This Equipment-Free HIIT Workout Will Have Your Core and Glutes Feeling the Burn In Under 17 Minutes

Each month, a new trainer takes us through four of the best workouts they have in their back pocket. Follow along weekly for new ways to sweat it out with us. See All

HIIT workouts are great if  you're crunched on time. They fit a ton of benefits, like boosting your metabolism and building muscle, into a quick-yet-effective session, and in this week's Trainer of the Month Club workout, trainer Charlee Atkins, founder of Le Sweat TV, is delivering an equipment free core and lower-body workout that will get you on and off the mat in only 17 minutes.

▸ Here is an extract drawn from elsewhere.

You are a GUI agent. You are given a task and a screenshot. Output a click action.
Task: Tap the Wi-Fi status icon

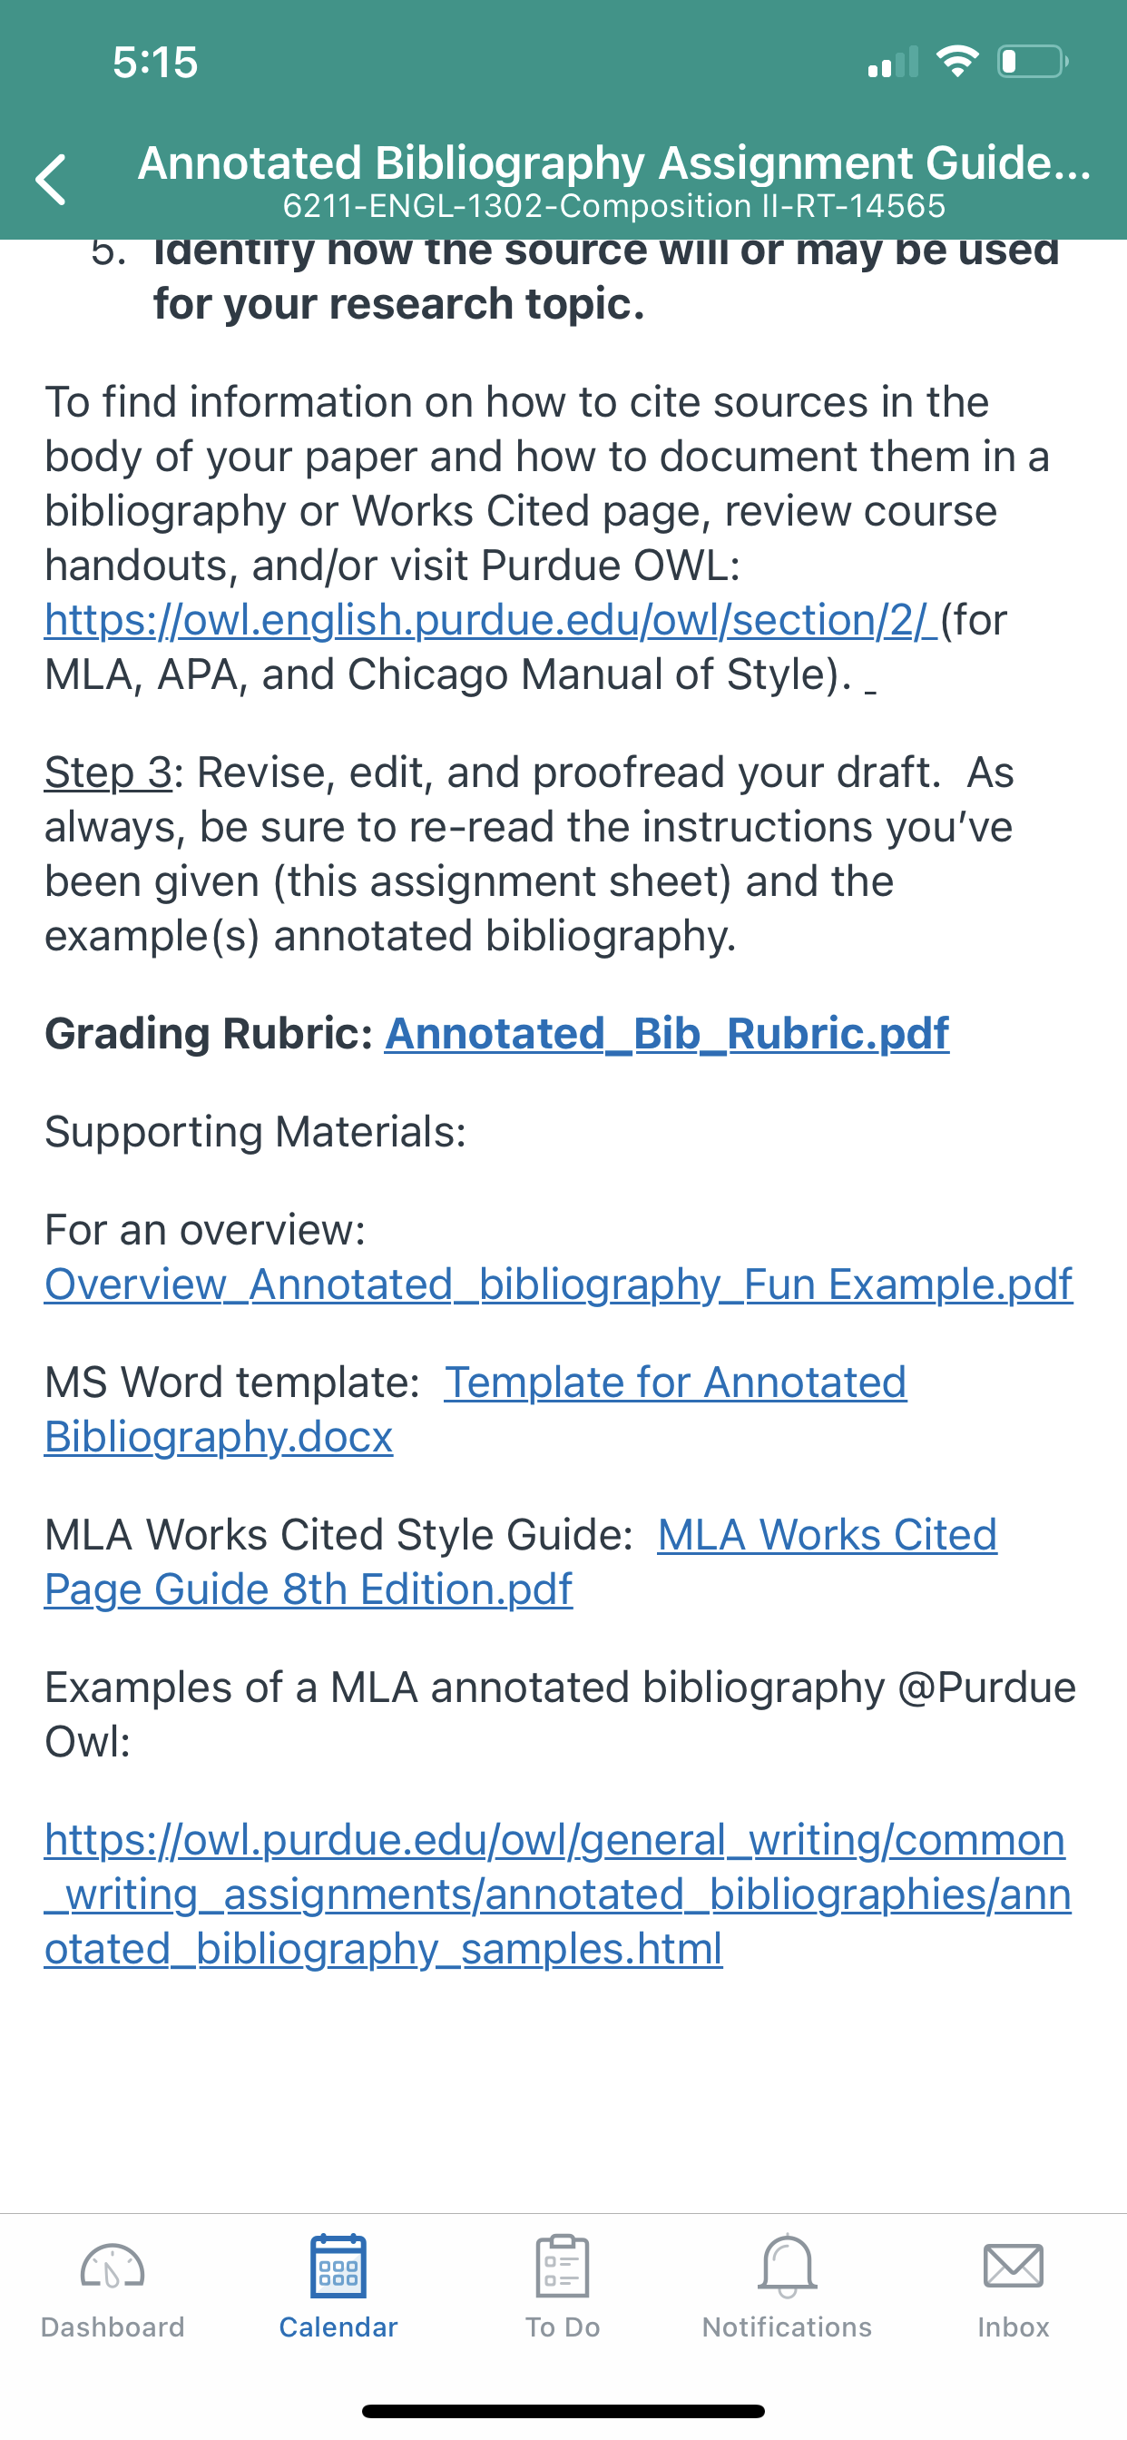[x=957, y=62]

Though it's brief, it's a solid sweat sesh that will fire up your booty and core, and leave you dripping in sweat. Atkins warms us up with some mobility drills, then heads into the strength work. Ready to sweat? Watch the video to follow along to the lower-body and core workout, or check out the moves below.

Warm-up

1. Birddog: Start on your hands and knees. Life your right arm straight out in front of you while raising your left leg straight out behind you, pressing through your heel and keeping your foot flexed. "The goal is to not let the body rotate," Atkins says. Return to start, then repeat on the opposite side.

2. Dead bug: Lay on the ground with your arms reaching toward the ceiling and your knees in a tabletop position. Lower opposite arm and opposite leg toward the ground, then bring them back to the starting position. Switch sides, and continue to alternate. Be sure to look straight up at the ceiling (and not at your legs!) to keep your neck relaxed.

3. Iso side-plank extension: Get into a side plank position on your knees. Extend your top leg, lift your hips, and hold. Repeat on the other side.

4. Iso split squat: Come down into a half-kneeling position with your front foot planted and your back knee on the mat, and put your arms in a low "V." Lift yourself up so that your back knee is off of the floor, and hold the position. Repeat on the opposite side.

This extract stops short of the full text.